── Data to use ──
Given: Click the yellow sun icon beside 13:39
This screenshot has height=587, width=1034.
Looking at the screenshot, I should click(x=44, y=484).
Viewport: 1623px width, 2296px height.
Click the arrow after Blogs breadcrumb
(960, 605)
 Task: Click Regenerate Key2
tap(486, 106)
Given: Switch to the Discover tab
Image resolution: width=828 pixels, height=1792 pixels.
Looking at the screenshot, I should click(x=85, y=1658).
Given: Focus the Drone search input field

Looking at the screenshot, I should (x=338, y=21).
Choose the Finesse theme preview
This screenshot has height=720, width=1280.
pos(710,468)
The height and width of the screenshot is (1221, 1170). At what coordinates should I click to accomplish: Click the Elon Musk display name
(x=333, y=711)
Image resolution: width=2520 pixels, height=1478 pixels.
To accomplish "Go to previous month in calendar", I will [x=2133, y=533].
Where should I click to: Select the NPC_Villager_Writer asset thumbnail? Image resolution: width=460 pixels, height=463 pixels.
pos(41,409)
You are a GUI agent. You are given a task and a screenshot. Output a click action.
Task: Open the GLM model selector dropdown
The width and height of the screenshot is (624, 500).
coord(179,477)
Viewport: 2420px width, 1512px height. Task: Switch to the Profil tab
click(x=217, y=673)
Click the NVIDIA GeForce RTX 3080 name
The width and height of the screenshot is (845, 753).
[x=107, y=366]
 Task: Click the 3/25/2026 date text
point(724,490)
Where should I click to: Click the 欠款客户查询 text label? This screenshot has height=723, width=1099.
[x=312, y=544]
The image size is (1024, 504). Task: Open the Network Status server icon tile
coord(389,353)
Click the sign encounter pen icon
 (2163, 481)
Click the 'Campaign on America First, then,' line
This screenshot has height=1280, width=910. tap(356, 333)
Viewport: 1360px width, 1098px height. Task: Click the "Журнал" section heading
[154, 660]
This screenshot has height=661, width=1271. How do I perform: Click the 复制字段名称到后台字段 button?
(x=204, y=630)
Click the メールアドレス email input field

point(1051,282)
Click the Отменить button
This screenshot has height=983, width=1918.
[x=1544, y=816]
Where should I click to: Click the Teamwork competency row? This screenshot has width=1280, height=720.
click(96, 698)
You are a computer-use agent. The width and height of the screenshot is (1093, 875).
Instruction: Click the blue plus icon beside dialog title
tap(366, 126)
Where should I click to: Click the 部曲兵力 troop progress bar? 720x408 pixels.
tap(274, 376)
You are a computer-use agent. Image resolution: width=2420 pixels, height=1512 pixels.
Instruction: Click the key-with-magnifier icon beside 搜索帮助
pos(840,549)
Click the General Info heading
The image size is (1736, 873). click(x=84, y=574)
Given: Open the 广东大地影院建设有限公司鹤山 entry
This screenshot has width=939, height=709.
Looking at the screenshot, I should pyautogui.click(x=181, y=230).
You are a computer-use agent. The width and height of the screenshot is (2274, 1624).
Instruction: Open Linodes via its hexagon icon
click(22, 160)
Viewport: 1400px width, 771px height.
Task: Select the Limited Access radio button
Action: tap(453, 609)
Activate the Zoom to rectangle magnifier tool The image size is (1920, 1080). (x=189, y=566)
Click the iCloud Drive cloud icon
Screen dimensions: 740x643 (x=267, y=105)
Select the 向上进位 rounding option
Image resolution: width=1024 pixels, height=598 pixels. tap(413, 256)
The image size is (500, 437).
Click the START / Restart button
───
_Written instruction_
Arrange every line of the listing above as a Markdown table with the columns Row and Line, numbering the rows in order and skipping blank lines.

_Exercise solution_
| Row | Line |
|---|---|
| 1 | Given: Click the yellow sun icon beside 13:39 |
| 2 | This screenshot has height=587, width=1034. |
| 3 | Looking at the screenshot, I should click(x=44, y=484). |
| 4 | Viewport: 1623px width, 2296px height. |
| 5 | Click the arrow after Blogs breadcrumb |
| 6 | (960, 605) |
| 7 |  Task: Click Regenerate Key2 |
| 8 | tap(486, 106) |
| 9 | Given: Switch to the Discover tab |
| 10 | Image resolution: width=828 pixels, height=1792 pixels. |
| 11 | Looking at the screenshot, I should click(x=85, y=1658). |
| 12 | Given: Focus the Drone search input field |
| 13 | Looking at the screenshot, I should (x=338, y=21). |
| 14 | Choose the Finesse theme preview |
| 15 | This screenshot has height=720, width=1280. |
| 16 | pos(710,468) |
| 17 | The height and width of the screenshot is (1221, 1170). At what coordinates should I click to accomplish: Click the Elon Musk display name |
| 18 | (x=333, y=711) |
| 19 | Image resolution: width=2520 pixels, height=1478 pixels. |
| 20 | To accomplish "Go to previous month in calendar", I will [x=2133, y=533]. |
| 21 | Where should I click to: Select the NPC_Villager_Writer asset thumbnail? Image resolution: width=460 pixels, height=463 pixels. |
| 22 | pos(41,409) |
| 23 | You are a GUI agent. You are given a task and a screenshot. Output a click action. |
| 24 | Task: Open the GLM model selector dropdown |
| 25 | The width and height of the screenshot is (624, 500). |
| 26 | coord(179,477) |
| 27 | Viewport: 2420px width, 1512px height. Task: Switch to the Profil tab |
| 28 | click(x=217, y=673) |
| 29 | Click the NVIDIA GeForce RTX 3080 name |
| 30 | The width and height of the screenshot is (845, 753). |
| 31 | [x=107, y=366] |
| 32 |  Task: Click the 3/25/2026 date text |
| 33 | point(724,490) |
| 34 | Where should I click to: Click the 欠款客户查询 text label? This screenshot has height=723, width=1099. |
| 35 | [x=312, y=544] |
| 36 | The image size is (1024, 504). Task: Open the Network Status server icon tile |
| 37 | coord(389,353) |
| 38 | Click the sign encounter pen icon |
| 39 |  (2163, 481) |
| 40 | Click the 'Campaign on America First, then,' line |
| 41 | This screenshot has height=1280, width=910. tap(356, 333) |
| 42 | Viewport: 1360px width, 1098px height. Task: Click the "Журнал" section heading |
| 43 | [154, 660] |
| 44 | This screenshot has height=661, width=1271. How do I perform: Click the 复制字段名称到后台字段 button? |
| 45 | (x=204, y=630) |
| 46 | Click the メールアドレス email input field |
| 47 | point(1051,282) |
| 48 | Click the Отменить button |
| 49 | This screenshot has height=983, width=1918. |
| 50 | [x=1544, y=816] |
| 51 | Where should I click to: Click the Teamwork competency row? This screenshot has width=1280, height=720. |
| 52 | click(96, 698) |
| 53 | You are a computer-use agent. The width and height of the screenshot is (1093, 875). |
| 54 | Instruction: Click the blue plus icon beside dialog title |
| 55 | tap(366, 126) |
| 56 | Where should I click to: Click the 部曲兵力 troop progress bar? 720x408 pixels. |
| 57 | tap(274, 376) |
| 58 | You are a computer-use agent. Image resolution: width=2420 pixels, height=1512 pixels. |
| 59 | Instruction: Click the key-with-magnifier icon beside 搜索帮助 |
| 60 | pos(840,549) |
| 61 | Click the General Info heading |
| 62 | The image size is (1736, 873). click(x=84, y=574) |
| 63 | Given: Open the 广东大地影院建设有限公司鹤山 entry |
| 64 | This screenshot has width=939, height=709. |
| 65 | Looking at the screenshot, I should pyautogui.click(x=181, y=230). |
| 66 | You are a computer-use agent. The width and height of the screenshot is (2274, 1624). |
| 67 | Instruction: Open Linodes via its hexagon icon |
| 68 | click(22, 160) |
| 69 | Viewport: 1400px width, 771px height. |
| 70 | Task: Select the Limited Access radio button |
| 71 | Action: tap(453, 609) |
| 72 | Activate the Zoom to rectangle magnifier tool The image size is (1920, 1080). (x=189, y=566) |
| 73 | Click the iCloud Drive cloud icon |
| 74 | Screen dimensions: 740x643 (x=267, y=105) |
| 75 | Select the 向上进位 rounding option |
| 76 | Image resolution: width=1024 pixels, height=598 pixels. tap(413, 256) |
| 77 | The image size is (500, 437). |
| 78 | Click the START / Restart button |